WHAT TO WORK ON
Reproduce without alteration the lines of the material from the line containing "Given: Open the" through the final line of the material, including both.
[start of TASK MATERIAL]
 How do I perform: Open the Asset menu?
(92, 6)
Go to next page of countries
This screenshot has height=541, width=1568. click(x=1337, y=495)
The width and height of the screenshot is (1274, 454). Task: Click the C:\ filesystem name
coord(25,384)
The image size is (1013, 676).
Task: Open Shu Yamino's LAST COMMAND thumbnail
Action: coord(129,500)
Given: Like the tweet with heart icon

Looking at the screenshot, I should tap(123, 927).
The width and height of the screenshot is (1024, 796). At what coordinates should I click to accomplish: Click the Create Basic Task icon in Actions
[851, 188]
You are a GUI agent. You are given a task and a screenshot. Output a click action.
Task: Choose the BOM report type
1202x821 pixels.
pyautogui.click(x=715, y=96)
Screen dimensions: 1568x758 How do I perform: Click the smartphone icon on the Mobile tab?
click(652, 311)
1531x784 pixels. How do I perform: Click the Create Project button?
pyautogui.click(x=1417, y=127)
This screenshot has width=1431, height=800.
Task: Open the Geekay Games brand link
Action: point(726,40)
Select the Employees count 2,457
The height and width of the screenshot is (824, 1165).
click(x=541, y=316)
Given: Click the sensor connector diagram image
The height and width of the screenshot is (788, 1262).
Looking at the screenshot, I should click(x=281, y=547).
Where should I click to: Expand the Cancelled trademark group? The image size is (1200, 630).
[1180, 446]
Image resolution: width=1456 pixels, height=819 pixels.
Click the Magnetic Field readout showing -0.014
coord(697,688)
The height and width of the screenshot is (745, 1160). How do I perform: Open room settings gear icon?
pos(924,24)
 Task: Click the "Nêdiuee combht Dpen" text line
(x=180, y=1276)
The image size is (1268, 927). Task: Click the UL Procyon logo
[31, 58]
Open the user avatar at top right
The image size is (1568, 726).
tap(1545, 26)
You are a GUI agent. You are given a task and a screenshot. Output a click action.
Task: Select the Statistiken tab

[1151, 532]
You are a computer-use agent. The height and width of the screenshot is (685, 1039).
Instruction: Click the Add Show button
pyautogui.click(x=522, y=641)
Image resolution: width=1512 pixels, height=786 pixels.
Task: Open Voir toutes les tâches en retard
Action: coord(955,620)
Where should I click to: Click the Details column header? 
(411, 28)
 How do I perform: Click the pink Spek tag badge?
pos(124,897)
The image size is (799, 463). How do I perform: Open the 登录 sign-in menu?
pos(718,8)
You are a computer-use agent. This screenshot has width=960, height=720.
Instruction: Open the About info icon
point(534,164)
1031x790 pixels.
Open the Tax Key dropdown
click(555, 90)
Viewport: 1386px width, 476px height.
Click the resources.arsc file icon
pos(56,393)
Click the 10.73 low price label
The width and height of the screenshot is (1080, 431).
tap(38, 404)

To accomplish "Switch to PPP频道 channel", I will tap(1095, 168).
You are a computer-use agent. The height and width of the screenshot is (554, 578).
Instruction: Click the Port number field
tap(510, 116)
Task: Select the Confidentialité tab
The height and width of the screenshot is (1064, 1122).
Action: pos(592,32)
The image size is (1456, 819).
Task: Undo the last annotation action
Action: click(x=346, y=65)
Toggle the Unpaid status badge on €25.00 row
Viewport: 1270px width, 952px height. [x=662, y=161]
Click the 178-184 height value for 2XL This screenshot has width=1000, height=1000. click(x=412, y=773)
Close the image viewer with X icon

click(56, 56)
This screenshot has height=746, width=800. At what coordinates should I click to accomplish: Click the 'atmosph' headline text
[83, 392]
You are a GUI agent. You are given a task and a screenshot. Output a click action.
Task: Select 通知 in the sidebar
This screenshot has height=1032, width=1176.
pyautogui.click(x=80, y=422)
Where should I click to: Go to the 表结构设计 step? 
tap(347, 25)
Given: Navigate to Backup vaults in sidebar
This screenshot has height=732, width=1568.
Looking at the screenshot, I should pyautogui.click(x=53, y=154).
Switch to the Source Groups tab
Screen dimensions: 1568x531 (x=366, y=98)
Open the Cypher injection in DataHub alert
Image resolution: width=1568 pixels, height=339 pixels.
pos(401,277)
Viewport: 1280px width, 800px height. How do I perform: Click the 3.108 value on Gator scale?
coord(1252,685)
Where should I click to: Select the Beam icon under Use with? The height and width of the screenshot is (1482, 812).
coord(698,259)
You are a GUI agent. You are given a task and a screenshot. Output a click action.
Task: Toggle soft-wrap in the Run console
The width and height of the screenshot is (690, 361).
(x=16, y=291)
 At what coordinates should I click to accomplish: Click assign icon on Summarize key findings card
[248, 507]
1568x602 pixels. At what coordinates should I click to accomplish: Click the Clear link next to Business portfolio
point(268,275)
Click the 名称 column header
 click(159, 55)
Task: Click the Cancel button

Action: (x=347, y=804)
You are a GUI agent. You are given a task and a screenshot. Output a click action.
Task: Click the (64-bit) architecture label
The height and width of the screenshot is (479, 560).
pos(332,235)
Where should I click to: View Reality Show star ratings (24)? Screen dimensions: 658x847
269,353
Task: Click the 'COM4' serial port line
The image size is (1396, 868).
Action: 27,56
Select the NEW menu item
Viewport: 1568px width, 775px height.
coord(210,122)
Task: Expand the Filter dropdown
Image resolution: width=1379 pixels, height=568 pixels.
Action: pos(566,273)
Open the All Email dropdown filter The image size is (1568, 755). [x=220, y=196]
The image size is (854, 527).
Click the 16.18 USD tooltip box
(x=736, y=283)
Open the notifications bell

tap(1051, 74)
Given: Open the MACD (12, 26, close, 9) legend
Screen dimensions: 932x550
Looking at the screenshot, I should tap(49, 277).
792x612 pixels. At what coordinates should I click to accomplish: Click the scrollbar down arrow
[end of TASK MATERIAL]
REPLY TO THE EXERCISE
Given: Open the MACD (12, 26, close, 9) legend
Screen dimensions: 932x550
Looking at the screenshot, I should tap(49, 277).
792x612 pixels. At what coordinates should I click to accomplish: Click the scrollbar down arrow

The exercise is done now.